Nature Medicine 28, 1 doi: 10.1038/s41591-021-01581-6

ヒト小児で見られる生殖細胞系列DNAのミスマッチ修復異常(MMRD)もしくはポリメラーゼ校正異常(PPD)が原因のがんでは、変異量やマイクロサテライト挿入–欠失(MS-indel)量がヒトで最も多い。MMRDとPPDから生じるがんは、化学-放射線療法に固有の抵抗性を示すため、一般に致死的である。小児では免疫チェックポイント阻害剤(ICI)は効果がないことがこれまでの研究で明らかになっているが、我々は、このような患者がMMRDやPPDが原因の過剰な変異を持っていれば、ICI治療後の転帰が改善されるのではないかと考えた。本論文では、国際的コンソーシアムのレジストリー研究を用いて、38人の患者に由来する45の進行性腫瘍あるいは再発性腫瘍に対するICI治療について報告する。大部分の患者で持続的な客観的応答が観察され、3年生存率は41.4%に達した。MMRDとPPDの併存が多い超過剰変異がん(Mb当たり100を超える変異)の応答は高変異量から予測される一方、低変異量(Mb当たり10~100の変異)のMMRD腫瘍の応答は、MS-indelから予測された。さらに、これら両方の機構は共に、神経膠腫などの「免疫学的に冷たい」腫瘍であっても免疫浸潤の増加と関連があり、好ましい応答の一因となっていた。
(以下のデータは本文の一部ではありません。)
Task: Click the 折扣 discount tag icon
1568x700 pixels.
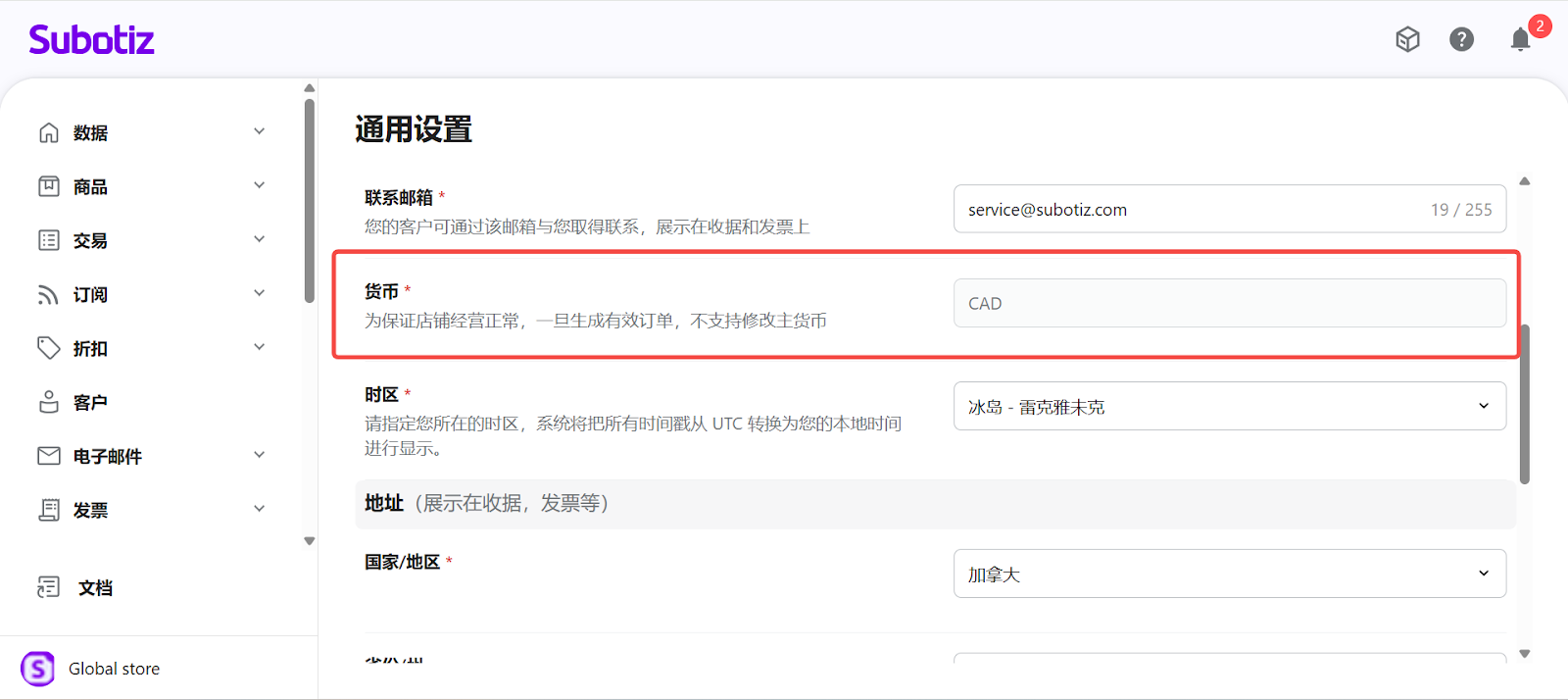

偽性進行(フレア)は一般的に見られ、腫瘍微小環境中および全身的な免疫活性化と関連していた。また、ICI治療が継続されたフレア患者は持続的応答を達成した。この研究は、中枢神経系がんや同時期性がんなど、ICI治療への応答がこれまで知られていなかった腫瘍の患者の生存率の改善を実証しており、免疫療法への持続的応答の予測に変異量とMS-indelが果たす二重の役割を明らかにしている。